In 1939,Tagore asked Gandhiji to lift the ban on Subhash Chandra Bose and have his cooperation cordially invited in the "supreme interest of national unity". What do u call that???
And even if he wasn't patriotic then why the hell was " his loyalty towards nation = loyalty towards king" cuz as per ur words he didn;t have any loyalty towards the nation at all. So if LHS doesn't exist then how come RHS does???
If he had reservations abt patriotism and wanted that lands shud not be separate, then why did he write "Amar Sonar Bangla" (which is now the national anthem of bangladesh)
Look at this excerpt from the official website of nobel prize (nobelprize.org):



For Tagore it was of the highest importance that people be able to live, and reason, in freedom. His attitudes toward politics and culture, nationalism and internationalism, tradition and modernity, can all be seen in the light of this belief.11 Nothing, perhaps, expresses his values as clearly as a poem in Gitanjali:
Where the mind is without fear
and the head is held high;
Where knowledge is free;
Where the world has not been
broken up into fragments
by narrow domestic walls; ...
Where the clear stream of reason
has not lost its way into the
dreary desert sand of dead habit; ...
Into that heaven of freedom,
my Father, let my country awake.
Rabindranath's qualified support for nationalist movements—and his opposition to the unfreedom of alien rule—came from this commitment. So did his reservations about patriotism, which, he argued, can limit both the freedom to engage ideas from outside "narrow domestic walls" and the freedom also to support the causes of people in other countries. Rabindranath's passion for freedom underlies his firm opposition to unreasoned traditionalism, which makes one a prisoner of the past (lost, as he put it, in "the dreary desert sand of dead habit").

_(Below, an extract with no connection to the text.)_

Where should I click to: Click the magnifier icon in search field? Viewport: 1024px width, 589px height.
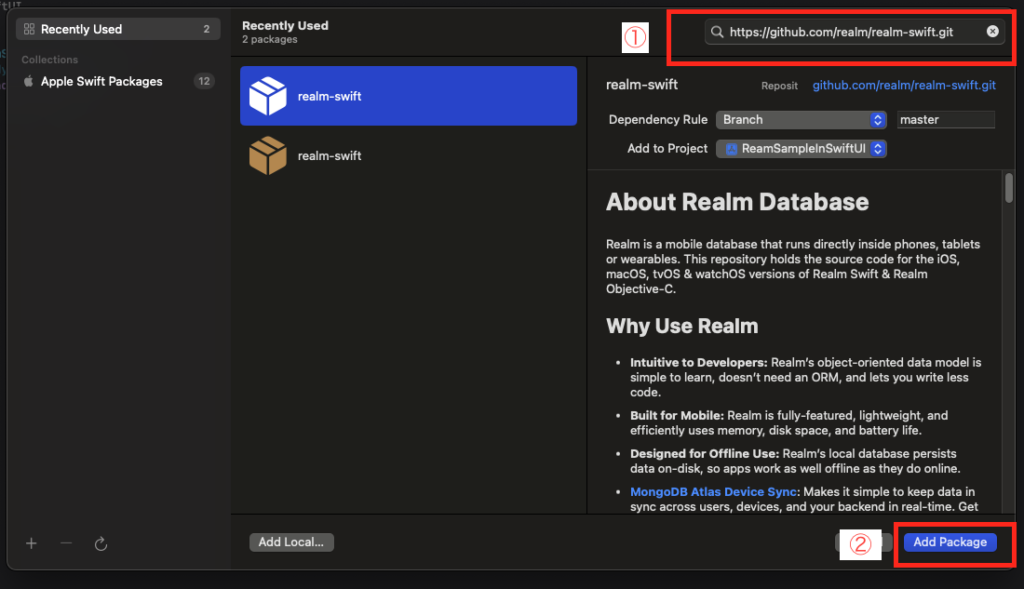click(x=717, y=32)
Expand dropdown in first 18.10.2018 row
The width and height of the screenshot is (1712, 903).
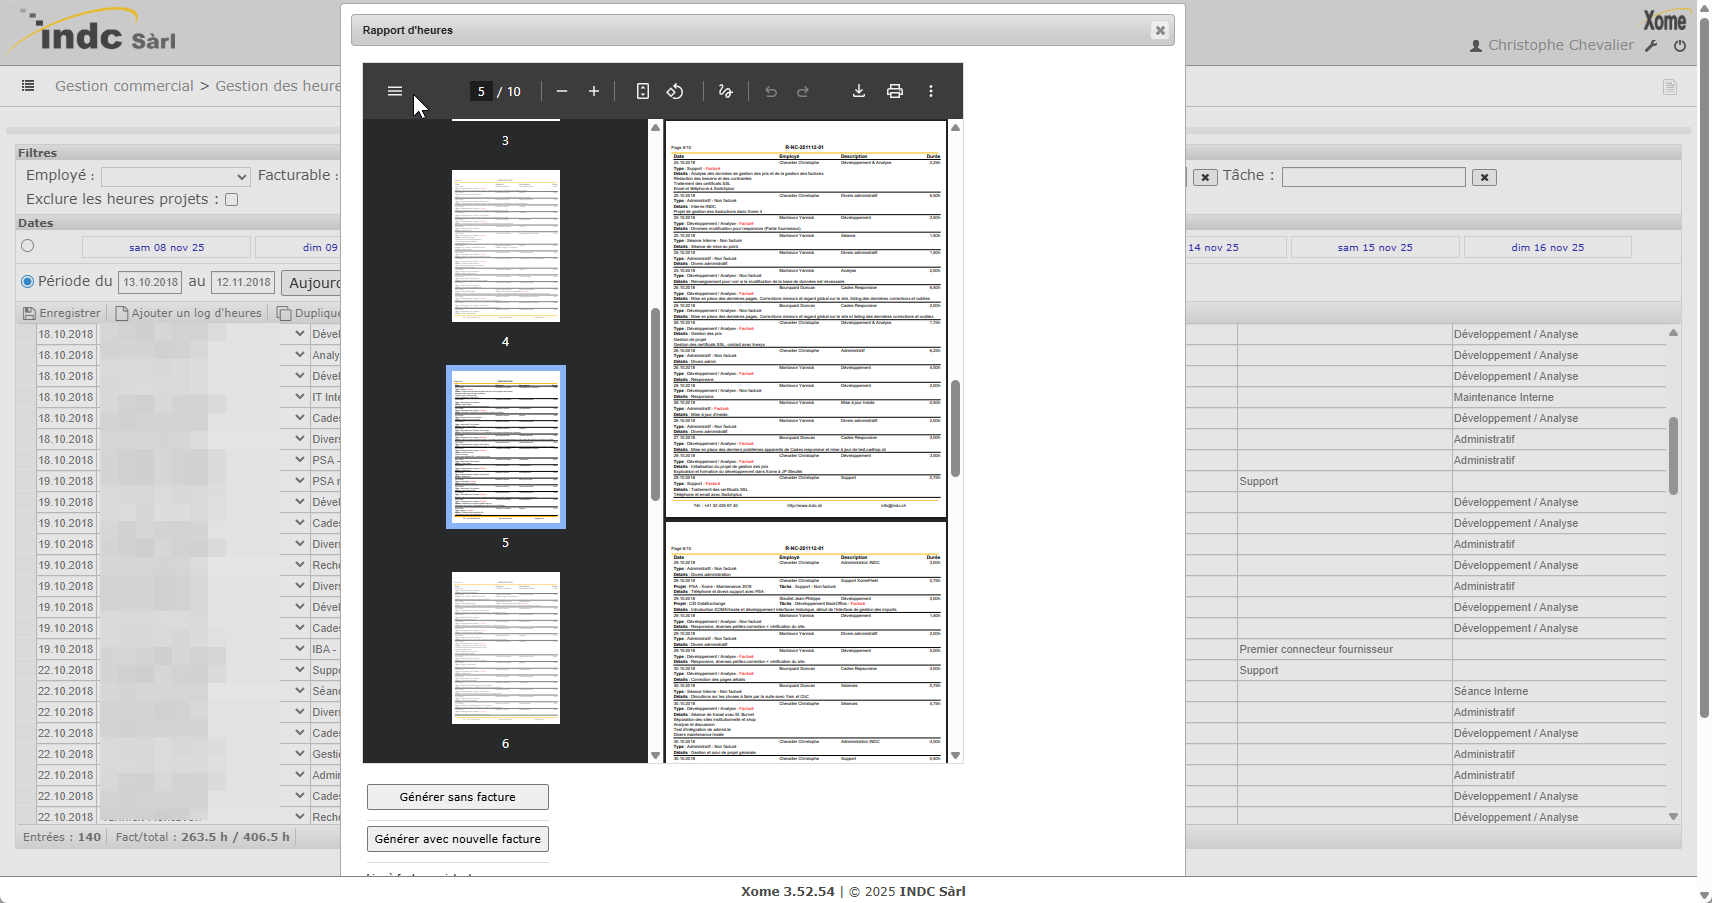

So, we can clearly see that waht his reaservations about patritism were. He di want India to be freed. He was the most avid supporter of freedom but what he didnt want was that one is chained in traditions and that u r not open to outside world. But it didnt mean that he wanted to be ruled over by someone.
Again from the site, I quote this:



Tagore was predictably hostile to communal sectarianism (such as a Hindu orthodoxy that was antagonistic to Islamic, Christian, or Sikh perspectives). But even nationalism seemed to him to be suspect. Isaiah Berlin summarizes well Tagore's complex position on Indian nationalism:
Tagore stood fast on the narrow causeway, and did not betray his vision of the difficult truth. He condemned romantic overattachment to the past, what he called the tying of India to the past "like a sacrificial goat tethered to a post," and he accused men who displayed it - they seemed to him reactionary - of not knowing what true political freedom was, pointing out that it is from English thinkers and English books that the very notion of political liberty was derived. But against cosmopolitanism he maintained that the English stood on their own feet, and so must Indians. In 1917 he once more denounced the danger of ‘leaving everything to the unalterable will of the Master,' be he brahmin or Englishman.21





Tagore was strongly involved in protest against the Raj on a number of occasions, most notably in the movement to resist the 1905 British proposal to split in two the province of Bengal, a plan that was eventually withdrawn following popular resistance.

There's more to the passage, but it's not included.